For the word "Image", state how many lines of the records include it, with no other text.

[THE RECORDS]
——
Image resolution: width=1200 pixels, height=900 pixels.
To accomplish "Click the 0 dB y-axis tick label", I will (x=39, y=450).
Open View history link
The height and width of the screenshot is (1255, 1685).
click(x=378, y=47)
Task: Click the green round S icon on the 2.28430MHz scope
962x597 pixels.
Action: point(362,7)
——
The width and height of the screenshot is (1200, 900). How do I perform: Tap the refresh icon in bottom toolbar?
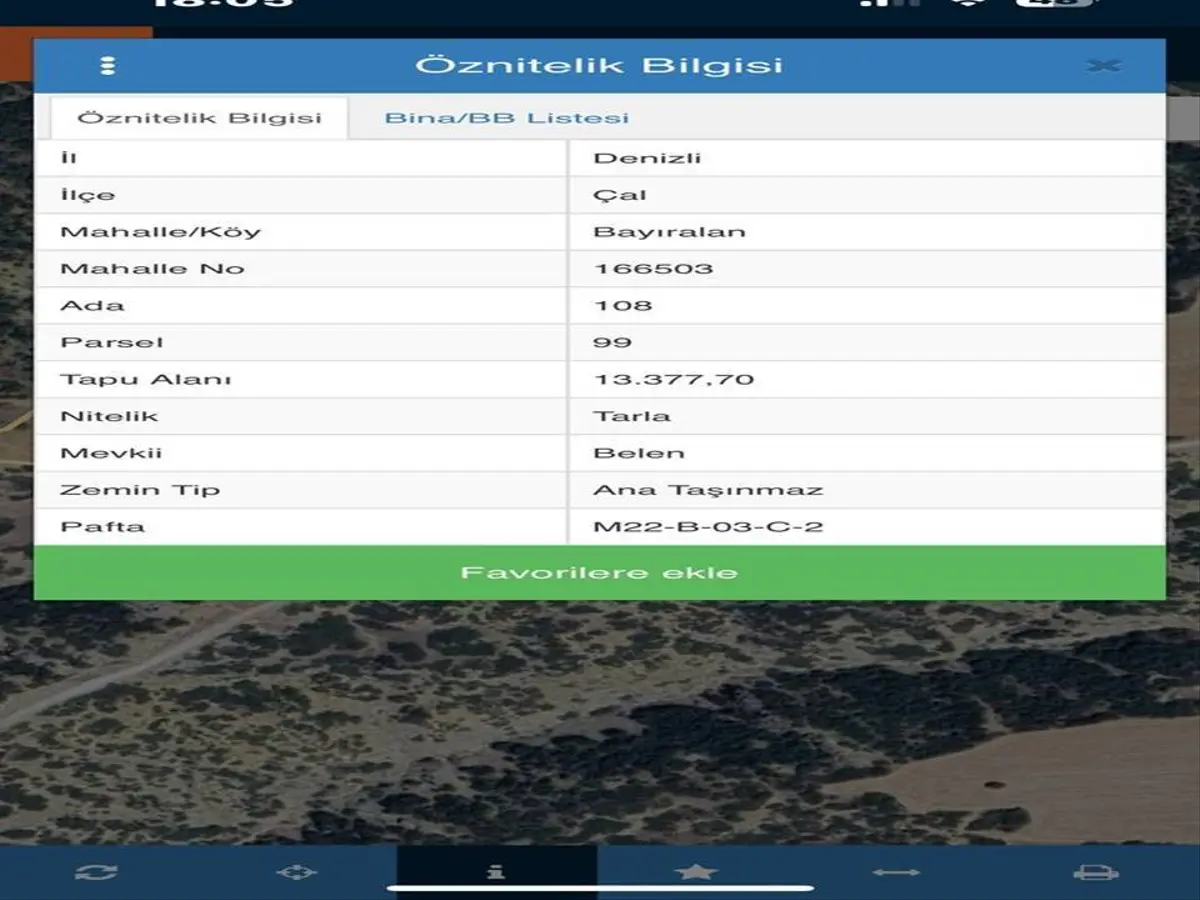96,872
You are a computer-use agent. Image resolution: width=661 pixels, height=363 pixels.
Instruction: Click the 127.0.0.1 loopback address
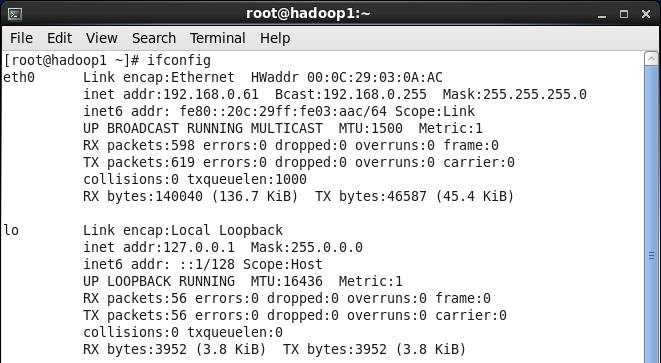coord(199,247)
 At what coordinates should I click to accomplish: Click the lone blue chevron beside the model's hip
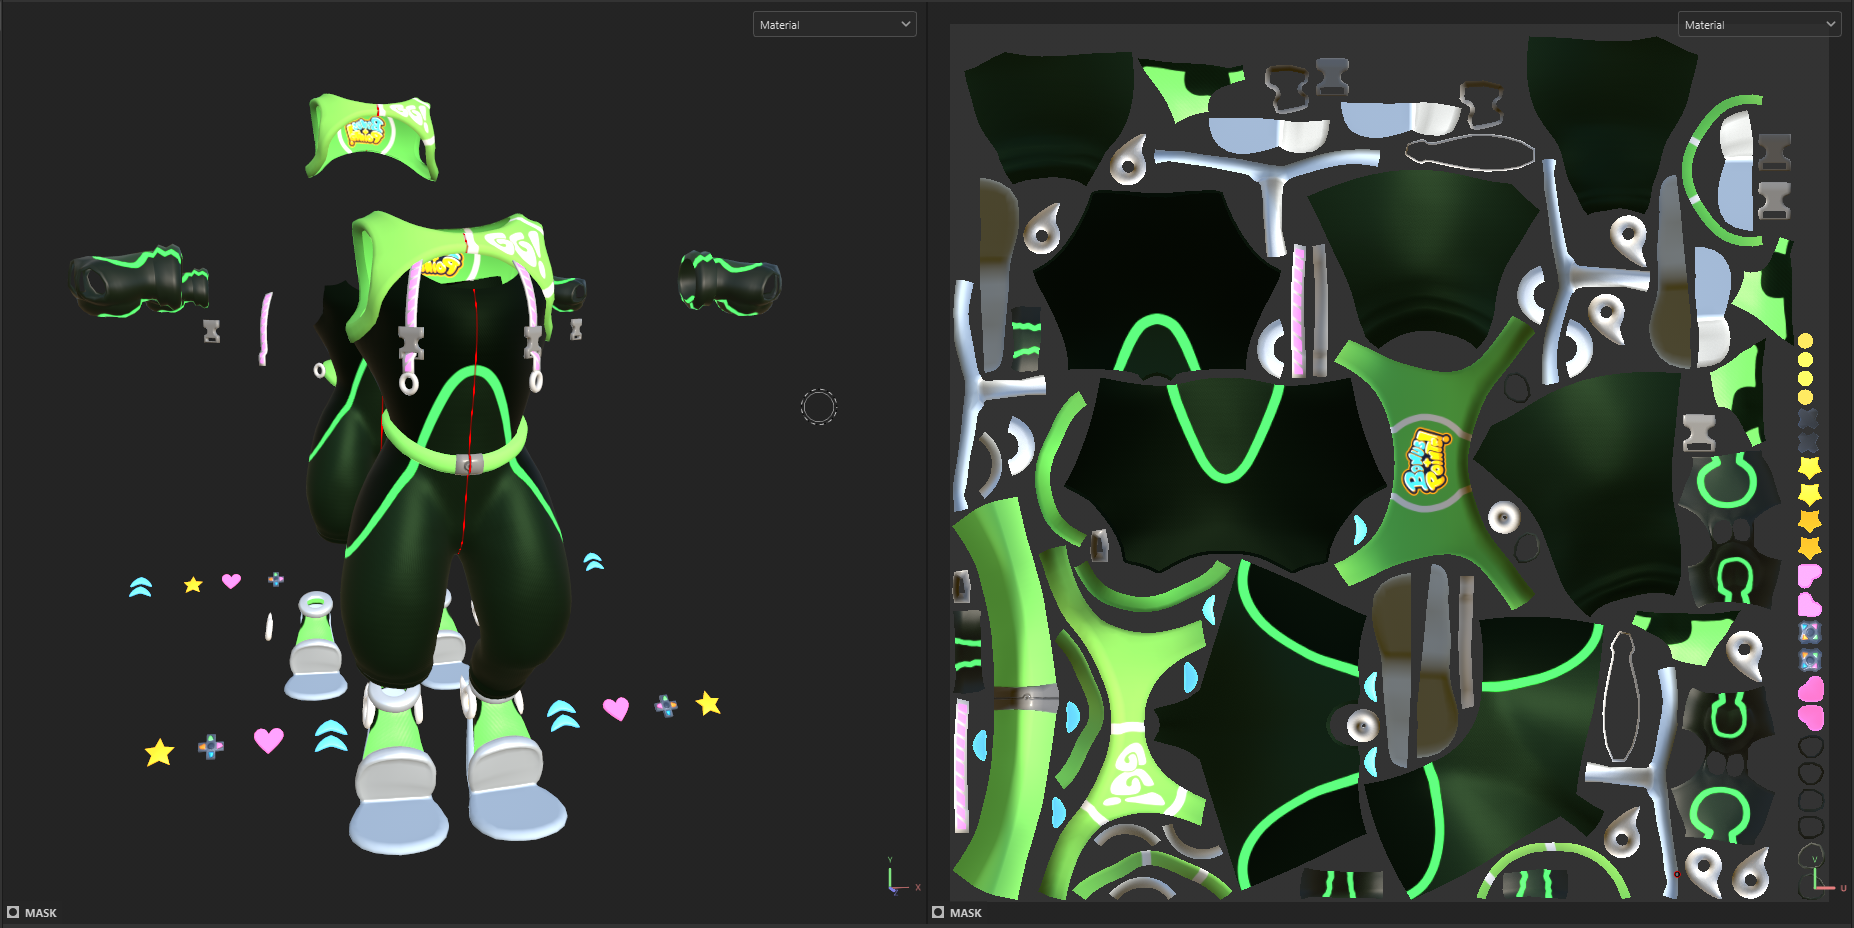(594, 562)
——
[SOLUTION BELOW]
2